I am getting the same error if I use Conv1d or Conv2d or bmm.

This minimal computation graph replicates the problem:

import torch, torch.autograd, torch.nn,numpy
with torch.cuda.device(0):

    test_input = torch.autograd.Variable(torch.zeros(257, 509)).cuda().half()
    test_w = torch.nn.Parameter(torch.zeros(509,263)).cuda().half()

    matmul_result = torch.matmul(test_input, test_w)
    print(matmul_result.size())
    print(numpy.prod(matmul_result.size()))

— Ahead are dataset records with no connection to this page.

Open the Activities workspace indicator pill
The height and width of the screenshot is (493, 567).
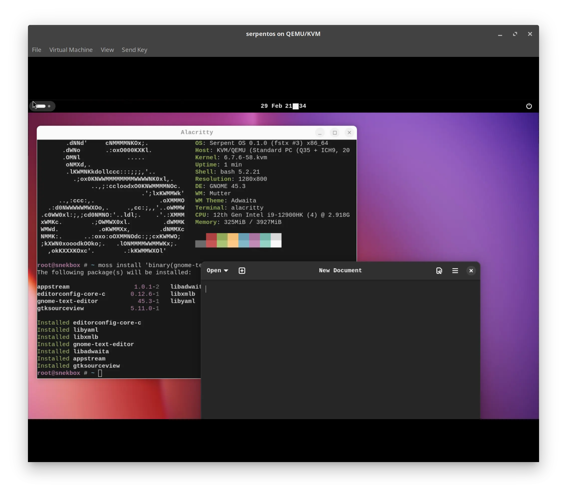pyautogui.click(x=42, y=106)
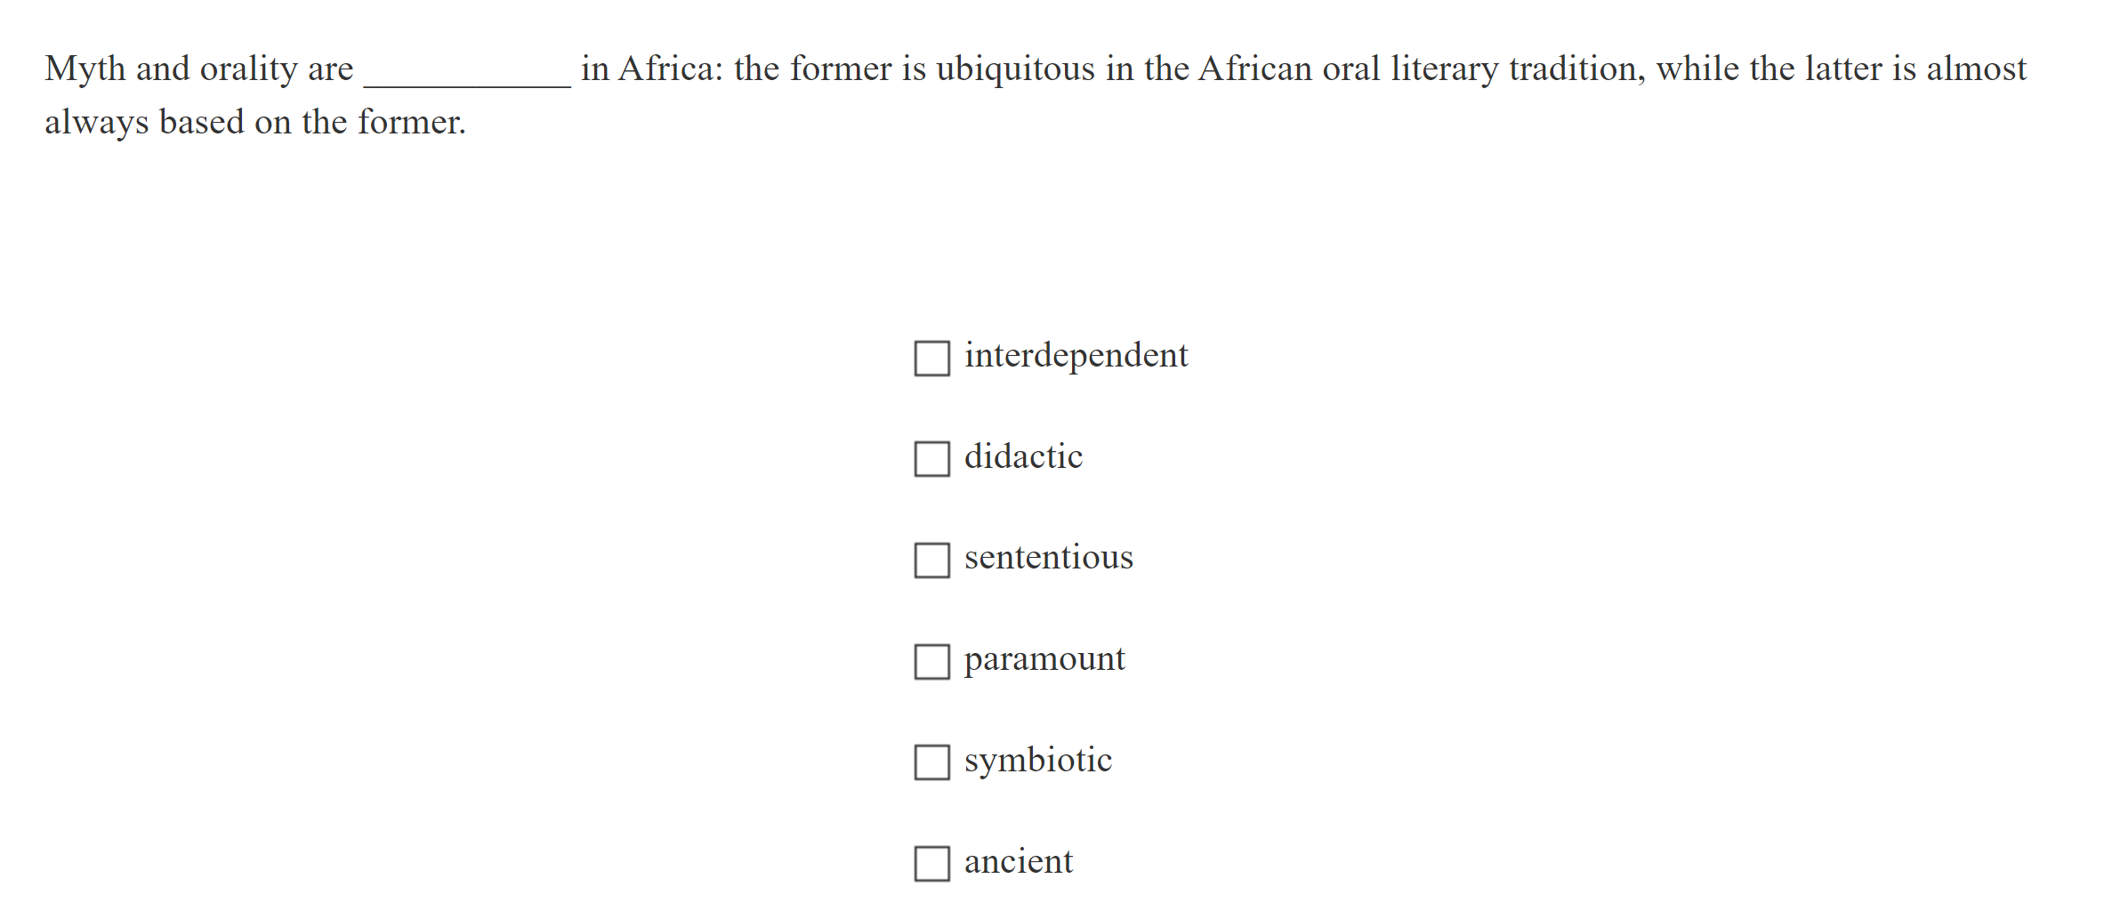Pick the 'paramount' answer text
The image size is (2104, 919).
coord(1044,659)
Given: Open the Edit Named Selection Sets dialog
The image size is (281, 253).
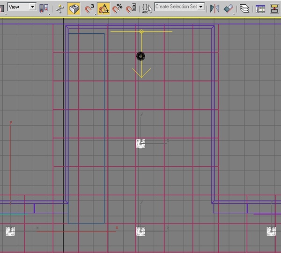Looking at the screenshot, I should [x=147, y=8].
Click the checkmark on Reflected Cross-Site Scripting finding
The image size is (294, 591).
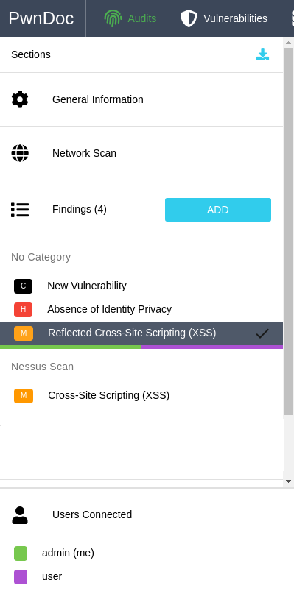[x=262, y=333]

    test_output = matmul_result.abs().mean()
    test_output.backward()

And the result is:

torch.Size([257, 263])
67591
Traceback (most recent call last):
  File "<stdin>", line 11, in <module>
  File "/home/dzmitry/miniconda3/lib/python3.6/site-packages/torch/autograd/variable.py", line 167, in backward
    torch.autograd.backward(self, gradient, retain_graph, create_graph, retain_variables)
  File "/home/dzmitry/miniconda3/lib/python3.6/site-packages/torch/autograd/__init__.py", line 99, in backward
    variables, grad_variables, retain_graph)
RuntimeError: value cannot be converted to type Half without overflow: 67591

I am using PyTorch 0.3 and could replicate the issue with CUDA 8 and CUDA 9.


(Dimitry Pletnikov) #2

I found my mistake. It actually fails because I use .mean(), which of course has the total number of elements in it.


(Rahul Bhalley) #4

So what is the solution to this problem? I’m still stuck! Would you recommend any changes to mean() code?


#5

Reductions are sensitive to overflow if you are using FP16.
You should perform all reductions in FP32 just to make sure to get a valid result.
Just call .float() on your tensor before passing it to torch.mean().
Autograd will rewind this operation in the backward pass so that your model will still be in half precision.